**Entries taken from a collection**
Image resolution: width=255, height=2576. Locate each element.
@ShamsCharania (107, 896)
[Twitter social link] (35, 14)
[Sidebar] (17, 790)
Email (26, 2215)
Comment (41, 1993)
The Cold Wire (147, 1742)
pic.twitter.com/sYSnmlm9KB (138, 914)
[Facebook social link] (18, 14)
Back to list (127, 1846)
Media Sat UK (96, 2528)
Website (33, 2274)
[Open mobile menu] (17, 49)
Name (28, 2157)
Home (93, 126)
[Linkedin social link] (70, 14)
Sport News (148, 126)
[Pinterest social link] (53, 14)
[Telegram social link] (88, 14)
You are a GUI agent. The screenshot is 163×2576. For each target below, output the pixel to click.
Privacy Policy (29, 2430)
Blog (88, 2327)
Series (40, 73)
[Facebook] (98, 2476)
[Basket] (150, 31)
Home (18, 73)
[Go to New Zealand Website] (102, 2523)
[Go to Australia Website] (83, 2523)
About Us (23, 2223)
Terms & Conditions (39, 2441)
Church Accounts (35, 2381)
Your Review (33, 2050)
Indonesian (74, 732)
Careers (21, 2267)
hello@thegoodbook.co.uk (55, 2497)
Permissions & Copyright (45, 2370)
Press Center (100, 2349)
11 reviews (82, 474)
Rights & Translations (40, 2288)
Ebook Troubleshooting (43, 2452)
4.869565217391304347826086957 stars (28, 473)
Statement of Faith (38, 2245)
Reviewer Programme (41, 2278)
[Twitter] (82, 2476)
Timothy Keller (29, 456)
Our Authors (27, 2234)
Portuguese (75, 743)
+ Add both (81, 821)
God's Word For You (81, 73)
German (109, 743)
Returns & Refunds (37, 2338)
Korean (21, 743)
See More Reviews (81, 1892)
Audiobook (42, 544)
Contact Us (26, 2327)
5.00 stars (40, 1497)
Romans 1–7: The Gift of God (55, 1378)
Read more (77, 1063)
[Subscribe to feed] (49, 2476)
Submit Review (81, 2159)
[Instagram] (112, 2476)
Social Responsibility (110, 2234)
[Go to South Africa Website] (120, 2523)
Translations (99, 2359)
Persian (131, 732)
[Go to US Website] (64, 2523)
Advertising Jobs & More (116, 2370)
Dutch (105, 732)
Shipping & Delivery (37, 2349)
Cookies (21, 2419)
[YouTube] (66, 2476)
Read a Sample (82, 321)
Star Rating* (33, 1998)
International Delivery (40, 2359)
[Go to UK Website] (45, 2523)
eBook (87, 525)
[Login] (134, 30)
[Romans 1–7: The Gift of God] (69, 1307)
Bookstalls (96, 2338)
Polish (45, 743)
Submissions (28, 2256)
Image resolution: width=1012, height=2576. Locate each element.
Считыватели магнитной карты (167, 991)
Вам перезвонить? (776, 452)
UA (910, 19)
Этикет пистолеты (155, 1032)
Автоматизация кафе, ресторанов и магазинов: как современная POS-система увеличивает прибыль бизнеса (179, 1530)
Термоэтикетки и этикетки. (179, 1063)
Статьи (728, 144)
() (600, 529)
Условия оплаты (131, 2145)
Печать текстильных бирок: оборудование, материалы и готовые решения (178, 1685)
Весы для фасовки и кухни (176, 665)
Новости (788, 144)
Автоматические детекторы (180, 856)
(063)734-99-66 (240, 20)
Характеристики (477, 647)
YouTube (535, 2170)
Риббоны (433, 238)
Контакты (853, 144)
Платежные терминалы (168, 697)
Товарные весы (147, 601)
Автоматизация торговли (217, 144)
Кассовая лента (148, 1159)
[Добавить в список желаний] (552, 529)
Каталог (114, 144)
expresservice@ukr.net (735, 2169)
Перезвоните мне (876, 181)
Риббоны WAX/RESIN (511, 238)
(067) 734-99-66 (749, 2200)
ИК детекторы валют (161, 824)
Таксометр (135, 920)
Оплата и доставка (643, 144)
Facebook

**Task objective**
Pull each line containing "Автоматизация" from the records.

**Reply**
Автоматизация кафе, ресторанов и магазинов: как современная POS-система увеличивает прибыль бизнеса (179, 1530)
Автоматизация торговли (217, 144)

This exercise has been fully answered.